During his closing speech, Mr Jackson quoted Woman H, who told the jury she wished Salmond had been a “better man” when giving evidence.
He said: “If, in some way, the former first minister had been a better man then we wouldn’t be here – none of us would be here.
“I’m not here to suggest that he always behaved well or could have been a better man on occasion, that would be a waste of my time.
“I’m not dealing with whether or not he could have been a better man, because he certainly could have been.
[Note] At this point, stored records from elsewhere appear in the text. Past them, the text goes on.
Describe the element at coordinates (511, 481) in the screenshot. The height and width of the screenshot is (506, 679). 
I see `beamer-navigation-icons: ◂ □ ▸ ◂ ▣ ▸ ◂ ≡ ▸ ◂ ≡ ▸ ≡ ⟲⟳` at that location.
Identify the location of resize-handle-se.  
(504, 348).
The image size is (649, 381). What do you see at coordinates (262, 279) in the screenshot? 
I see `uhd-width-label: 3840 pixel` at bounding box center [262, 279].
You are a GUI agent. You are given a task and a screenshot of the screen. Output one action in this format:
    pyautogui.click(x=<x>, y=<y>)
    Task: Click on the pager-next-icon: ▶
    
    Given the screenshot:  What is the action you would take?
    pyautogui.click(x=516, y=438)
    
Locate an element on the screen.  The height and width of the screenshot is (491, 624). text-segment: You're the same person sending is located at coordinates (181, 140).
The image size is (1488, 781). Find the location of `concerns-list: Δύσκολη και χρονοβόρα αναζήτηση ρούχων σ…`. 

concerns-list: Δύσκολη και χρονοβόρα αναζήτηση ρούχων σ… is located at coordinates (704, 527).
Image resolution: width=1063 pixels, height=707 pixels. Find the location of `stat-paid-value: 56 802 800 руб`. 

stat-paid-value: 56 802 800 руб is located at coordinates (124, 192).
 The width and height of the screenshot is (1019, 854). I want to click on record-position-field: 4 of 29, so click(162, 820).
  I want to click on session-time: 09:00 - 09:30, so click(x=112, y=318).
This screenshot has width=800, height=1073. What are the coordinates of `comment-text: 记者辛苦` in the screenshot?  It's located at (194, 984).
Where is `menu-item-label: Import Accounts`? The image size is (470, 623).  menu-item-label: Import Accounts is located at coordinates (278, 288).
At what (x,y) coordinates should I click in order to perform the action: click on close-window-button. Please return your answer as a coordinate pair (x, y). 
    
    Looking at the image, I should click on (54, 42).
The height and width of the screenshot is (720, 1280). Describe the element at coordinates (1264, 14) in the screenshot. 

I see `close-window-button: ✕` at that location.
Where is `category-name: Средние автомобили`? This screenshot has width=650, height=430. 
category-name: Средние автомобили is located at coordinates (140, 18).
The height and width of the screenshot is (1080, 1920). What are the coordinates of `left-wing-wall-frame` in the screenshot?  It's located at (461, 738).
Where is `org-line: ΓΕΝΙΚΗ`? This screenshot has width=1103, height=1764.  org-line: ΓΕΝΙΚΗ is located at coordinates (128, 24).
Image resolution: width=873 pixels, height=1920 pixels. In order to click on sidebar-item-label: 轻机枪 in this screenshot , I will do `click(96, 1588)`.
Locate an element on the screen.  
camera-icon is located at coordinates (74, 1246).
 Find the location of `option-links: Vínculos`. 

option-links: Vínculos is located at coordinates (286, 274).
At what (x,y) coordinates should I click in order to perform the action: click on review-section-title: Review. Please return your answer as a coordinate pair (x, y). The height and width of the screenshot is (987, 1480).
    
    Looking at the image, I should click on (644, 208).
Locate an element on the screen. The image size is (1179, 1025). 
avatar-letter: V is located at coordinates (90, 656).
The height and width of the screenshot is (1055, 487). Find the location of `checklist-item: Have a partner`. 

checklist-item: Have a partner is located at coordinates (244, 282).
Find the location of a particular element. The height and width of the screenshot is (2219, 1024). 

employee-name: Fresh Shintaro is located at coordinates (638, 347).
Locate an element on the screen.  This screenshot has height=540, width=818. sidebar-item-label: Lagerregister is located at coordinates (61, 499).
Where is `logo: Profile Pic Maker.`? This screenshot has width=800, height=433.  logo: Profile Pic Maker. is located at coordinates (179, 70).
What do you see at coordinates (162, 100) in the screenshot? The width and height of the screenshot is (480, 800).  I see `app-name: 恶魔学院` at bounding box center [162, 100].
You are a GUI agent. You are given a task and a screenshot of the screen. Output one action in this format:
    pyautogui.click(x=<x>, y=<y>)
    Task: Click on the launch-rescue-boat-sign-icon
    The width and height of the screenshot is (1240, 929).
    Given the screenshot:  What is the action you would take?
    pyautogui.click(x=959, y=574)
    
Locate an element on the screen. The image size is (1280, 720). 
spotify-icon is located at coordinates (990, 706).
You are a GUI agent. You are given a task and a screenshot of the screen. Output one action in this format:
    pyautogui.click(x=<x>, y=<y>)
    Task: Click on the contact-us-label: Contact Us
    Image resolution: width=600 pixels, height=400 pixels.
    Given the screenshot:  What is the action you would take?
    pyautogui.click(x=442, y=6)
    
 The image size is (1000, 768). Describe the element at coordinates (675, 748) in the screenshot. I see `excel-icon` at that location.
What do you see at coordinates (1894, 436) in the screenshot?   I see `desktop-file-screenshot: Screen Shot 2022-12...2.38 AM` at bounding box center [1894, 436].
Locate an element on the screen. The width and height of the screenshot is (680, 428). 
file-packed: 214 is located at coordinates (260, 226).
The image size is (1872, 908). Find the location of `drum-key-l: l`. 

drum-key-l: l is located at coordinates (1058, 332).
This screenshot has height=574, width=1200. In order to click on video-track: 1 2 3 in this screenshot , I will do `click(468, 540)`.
I’m in a court of law dealing with whether he’s guilty of serious criminal charges.”
Mr Jackson argued against the prosecution’s description of Salmond behaving with the course of conduct of a “sexual predator”, describing the suggestion as “melodramatic”.
He instead suggested there was a “pattern” of women who did not consider incidents serious enough at the time to report but had years later come forward together to speak out against the former first minister.
He said: “It’s the same pattern over and over and over again. It’s scary.”
“There’s something going on. I can’t prove it, but I can smell it. It’s a murky world.”
He also suggested several of the reported incidents had been subject to “revisionism” between statements given to the police and evidence given during the trial.
During his final remarks, Mr Jackson told the jury that Salmond had a 30-year career in public life during which time he would have had dealings with “thousands” of woman – stressing no complaints had been made until now.
He said: “I don’t know if you like him, or don’t like him.
“I would be surprised if you didn’t have views about him as he was very much a politician who people did have views about.
“He was a Marmite man I suppose.
“I do know that he’s entitled to the law to protect him. He is entitled not to be convicted of anything unless there’s clear evidence.
“This has gone on long enough. Too long probably. It’s time I say, to put it bluntly, to bring it to an end.”